• _Instructions for the task_: This exercise needs all of the entries set down again, exactly as they read.

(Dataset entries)
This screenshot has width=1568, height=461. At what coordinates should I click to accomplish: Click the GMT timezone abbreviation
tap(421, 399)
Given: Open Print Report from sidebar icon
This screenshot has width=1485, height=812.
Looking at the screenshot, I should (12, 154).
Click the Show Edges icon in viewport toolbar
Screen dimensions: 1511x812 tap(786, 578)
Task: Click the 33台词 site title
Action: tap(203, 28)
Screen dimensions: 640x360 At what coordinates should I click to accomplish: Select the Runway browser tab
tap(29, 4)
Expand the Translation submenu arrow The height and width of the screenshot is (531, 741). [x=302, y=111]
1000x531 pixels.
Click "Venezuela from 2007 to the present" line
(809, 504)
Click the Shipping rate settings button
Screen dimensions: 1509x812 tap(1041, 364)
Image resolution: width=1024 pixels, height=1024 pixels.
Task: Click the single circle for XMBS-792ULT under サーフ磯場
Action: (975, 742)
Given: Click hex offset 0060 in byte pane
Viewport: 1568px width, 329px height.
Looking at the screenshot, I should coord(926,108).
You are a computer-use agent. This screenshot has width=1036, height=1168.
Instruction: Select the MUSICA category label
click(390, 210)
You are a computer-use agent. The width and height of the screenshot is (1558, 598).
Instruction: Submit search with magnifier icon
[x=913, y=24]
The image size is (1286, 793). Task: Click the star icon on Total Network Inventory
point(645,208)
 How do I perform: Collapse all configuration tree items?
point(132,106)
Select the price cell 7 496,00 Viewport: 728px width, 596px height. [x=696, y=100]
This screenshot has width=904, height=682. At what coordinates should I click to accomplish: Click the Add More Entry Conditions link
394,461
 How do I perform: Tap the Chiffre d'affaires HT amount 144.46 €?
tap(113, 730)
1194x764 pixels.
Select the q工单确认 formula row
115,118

• _Solved exercise_:
This screenshot has width=1568, height=461. At what coordinates should I click to accomplish: Click the GMT timezone abbreviation
tap(421, 399)
Given: Open Print Report from sidebar icon
This screenshot has width=1485, height=812.
Looking at the screenshot, I should (12, 154).
Click the Show Edges icon in viewport toolbar
Screen dimensions: 1511x812 tap(786, 578)
Task: Click the 33台词 site title
Action: tap(203, 28)
Screen dimensions: 640x360 At what coordinates should I click to accomplish: Select the Runway browser tab
tap(29, 4)
Expand the Translation submenu arrow The height and width of the screenshot is (531, 741). [x=302, y=111]
1000x531 pixels.
Click "Venezuela from 2007 to the present" line
(809, 504)
Click the Shipping rate settings button
Screen dimensions: 1509x812 tap(1041, 364)
Image resolution: width=1024 pixels, height=1024 pixels.
Task: Click the single circle for XMBS-792ULT under サーフ磯場
Action: (975, 742)
Given: Click hex offset 0060 in byte pane
Viewport: 1568px width, 329px height.
Looking at the screenshot, I should coord(926,108).
You are a computer-use agent. This screenshot has width=1036, height=1168.
Instruction: Select the MUSICA category label
click(390, 210)
You are a computer-use agent. The width and height of the screenshot is (1558, 598).
Instruction: Submit search with magnifier icon
[x=913, y=24]
The image size is (1286, 793). Task: Click the star icon on Total Network Inventory
point(645,208)
 How do I perform: Collapse all configuration tree items?
point(132,106)
Select the price cell 7 496,00 Viewport: 728px width, 596px height. [x=696, y=100]
This screenshot has width=904, height=682. At what coordinates should I click to accomplish: Click the Add More Entry Conditions link
394,461
 How do I perform: Tap the Chiffre d'affaires HT amount 144.46 €?
tap(113, 730)
1194x764 pixels.
Select the q工单确认 formula row
115,118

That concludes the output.